The reference to a ziqqurrat at Babylon in the Creation Epic (Enûma Eliš· VI 63: George 1992: 301-2) is more solid evidence, however, for a Middle Assyrian piece of this poem survives to prove the long-held theory that it existed already in the second millennium BC. There is no reason to doubt that this ziqqurrat, described as ziqqurrat apsî elite, ‘the upper ziqqurrat of the Apsû’, was E-temenanki.[1]

The city of Babylon had been destroyed in 689 BCE by Sennacherib, who claims to have destroyed the Etemenanki. The city was restored by Nabopolassar and his son Nebuchadnezzar II. It took 88 years to rebuild the city; its central feature was the temple of Marduk (Esagila), with which the Etemenanki ziggurat was associated. The ziggurat was rebuilt by Nebuchadnezzar II. The seven stories of the ziggurat reached a height of 91 meters, according to a tablet from Uruk (see below), and contained a temple shrine at the top.

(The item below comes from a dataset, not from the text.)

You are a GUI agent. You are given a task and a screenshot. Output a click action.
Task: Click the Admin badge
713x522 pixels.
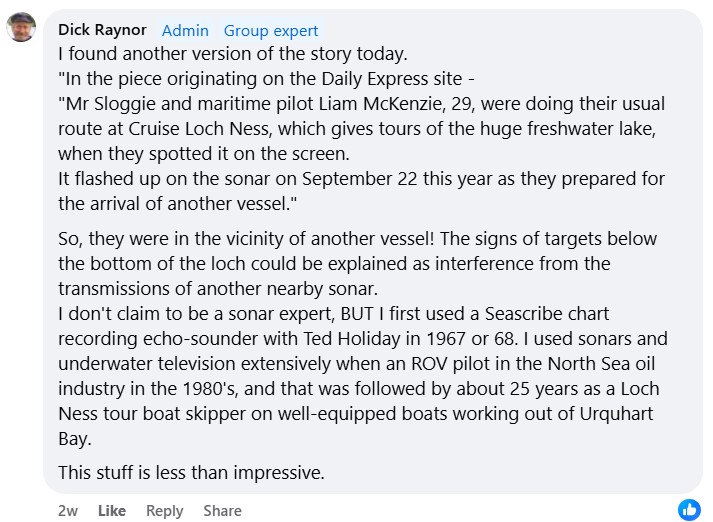coord(185,31)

In Nebuchadnezzar's own words:

The tower, the eternal house, which I founded and built. I have completed its magnificence with silver, gold, other metals, stone, enameled bricks, fir and pine. The first which is the house of the earth’s base, the most ancient monument of Babylon; I built and finished it. I have highly exalted its head with bricks covered with copper. We say for the other, that is, this edifice, the house of the seven lights of the earth the most ancient monument of Borsippa. A former king built it, (they reckon 42 ages) but he did not complete its head. Since a remote time, people had abandoned it, without order expressing their words. Since that time the earthquake and the thunder had dispersed the sun-dried clay. The bricks of the casing had been split, and the earth of the interior had been scattered in heaps. Merodach, the great god, excited my mind to repair this building. I did not change the site nor did I take away the foundation. In a fortunate month, in an auspicious day, I undertook to build porticoes around the crude brick masses, and the casing of burnt bricks. I adapted the circuits, I put the inscription of my name in the Kitir of the portico. I set my hand to finish it. And to exalt its head. As it had been done in ancient days, so I exalted its summit.[2]

Descriptions

Reconstruction of Etemenanki, based on Schmid

A Neo-Babylonian royal inscription of Nebuchadnezzar II on a stele from Babylon, claimed to have been found in the 1917 excavation by Robert Koldewey,[3] and of uncertain authenticity, reads: "Etemenanki[4] Zikkurat Babibli [Ziggurat of Babylon] I made it, the wonder of the people of the world, I raised its top to heaven, made doors for the gates, and I covered it with bitumen and bricks." The Etemenanki is depicted in shallow relief, showing its high first stages with paired flights of steps, five further stepped stages and the temple that surmounted the structure. A floor plan is also shown, depicting the buttressed outer walls and the inner chambers surrounding the central cella.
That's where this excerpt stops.